═══ Entries
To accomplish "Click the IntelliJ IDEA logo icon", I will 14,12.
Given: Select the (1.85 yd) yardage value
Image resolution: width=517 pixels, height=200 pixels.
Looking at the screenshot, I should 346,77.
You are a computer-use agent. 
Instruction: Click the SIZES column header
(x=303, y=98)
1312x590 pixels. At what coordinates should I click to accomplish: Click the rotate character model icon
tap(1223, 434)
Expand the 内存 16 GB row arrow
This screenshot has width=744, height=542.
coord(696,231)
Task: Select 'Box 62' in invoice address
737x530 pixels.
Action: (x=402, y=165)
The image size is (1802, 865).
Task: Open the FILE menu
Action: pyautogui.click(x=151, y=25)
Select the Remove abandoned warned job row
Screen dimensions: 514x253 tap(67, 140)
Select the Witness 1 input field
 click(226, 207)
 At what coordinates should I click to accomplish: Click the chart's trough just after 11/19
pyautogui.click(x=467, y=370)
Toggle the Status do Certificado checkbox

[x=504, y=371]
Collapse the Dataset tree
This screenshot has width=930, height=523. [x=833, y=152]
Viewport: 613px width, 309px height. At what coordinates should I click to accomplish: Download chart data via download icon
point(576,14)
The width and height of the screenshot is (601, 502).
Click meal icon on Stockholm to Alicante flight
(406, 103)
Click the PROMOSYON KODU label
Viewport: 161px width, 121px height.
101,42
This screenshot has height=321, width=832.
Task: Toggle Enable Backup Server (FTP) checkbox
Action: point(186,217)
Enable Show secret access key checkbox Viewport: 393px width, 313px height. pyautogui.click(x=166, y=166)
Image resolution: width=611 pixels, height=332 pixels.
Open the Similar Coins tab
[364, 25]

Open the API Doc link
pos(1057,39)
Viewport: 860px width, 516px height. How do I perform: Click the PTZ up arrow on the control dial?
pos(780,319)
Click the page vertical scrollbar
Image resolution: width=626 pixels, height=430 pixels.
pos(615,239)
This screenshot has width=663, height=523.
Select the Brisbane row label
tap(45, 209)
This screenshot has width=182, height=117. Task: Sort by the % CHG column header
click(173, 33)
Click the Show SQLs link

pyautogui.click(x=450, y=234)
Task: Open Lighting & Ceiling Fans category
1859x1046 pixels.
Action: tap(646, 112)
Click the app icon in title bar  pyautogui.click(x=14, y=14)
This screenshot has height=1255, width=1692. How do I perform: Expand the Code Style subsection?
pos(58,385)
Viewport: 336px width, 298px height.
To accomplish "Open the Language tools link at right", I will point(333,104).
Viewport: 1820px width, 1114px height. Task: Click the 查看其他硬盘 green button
══════
(Given request):
Please return all of the entries above word for word, without changing anything.

(Task solution):
To accomplish "Click the IntelliJ IDEA logo icon", I will 14,12.
Given: Select the (1.85 yd) yardage value
Image resolution: width=517 pixels, height=200 pixels.
Looking at the screenshot, I should 346,77.
You are a computer-use agent. 
Instruction: Click the SIZES column header
(x=303, y=98)
1312x590 pixels. At what coordinates should I click to accomplish: Click the rotate character model icon
tap(1223, 434)
Expand the 内存 16 GB row arrow
This screenshot has width=744, height=542.
coord(696,231)
Task: Select 'Box 62' in invoice address
737x530 pixels.
Action: (x=402, y=165)
The image size is (1802, 865).
Task: Open the FILE menu
Action: pyautogui.click(x=151, y=25)
Select the Remove abandoned warned job row
Screen dimensions: 514x253 tap(67, 140)
Select the Witness 1 input field
 click(226, 207)
 At what coordinates should I click to accomplish: Click the chart's trough just after 11/19
pyautogui.click(x=467, y=370)
Toggle the Status do Certificado checkbox

[x=504, y=371]
Collapse the Dataset tree
This screenshot has width=930, height=523. [x=833, y=152]
Viewport: 613px width, 309px height. At what coordinates should I click to accomplish: Download chart data via download icon
point(576,14)
The width and height of the screenshot is (601, 502).
Click meal icon on Stockholm to Alicante flight
(406, 103)
Click the PROMOSYON KODU label
Viewport: 161px width, 121px height.
101,42
This screenshot has height=321, width=832.
Task: Toggle Enable Backup Server (FTP) checkbox
Action: point(186,217)
Enable Show secret access key checkbox Viewport: 393px width, 313px height. pyautogui.click(x=166, y=166)
Image resolution: width=611 pixels, height=332 pixels.
Open the Similar Coins tab
[364, 25]

Open the API Doc link
pos(1057,39)
Viewport: 860px width, 516px height. How do I perform: Click the PTZ up arrow on the control dial?
pos(780,319)
Click the page vertical scrollbar
Image resolution: width=626 pixels, height=430 pixels.
pos(615,239)
This screenshot has width=663, height=523.
Select the Brisbane row label
tap(45, 209)
This screenshot has width=182, height=117. Task: Sort by the % CHG column header
click(173, 33)
Click the Show SQLs link

pyautogui.click(x=450, y=234)
Task: Open Lighting & Ceiling Fans category
1859x1046 pixels.
Action: tap(646, 112)
Click the app icon in title bar  pyautogui.click(x=14, y=14)
This screenshot has height=1255, width=1692. How do I perform: Expand the Code Style subsection?
pos(58,385)
Viewport: 336px width, 298px height.
To accomplish "Open the Language tools link at right", I will point(333,104).
Viewport: 1820px width, 1114px height. Task: Click the 查看其他硬盘 green button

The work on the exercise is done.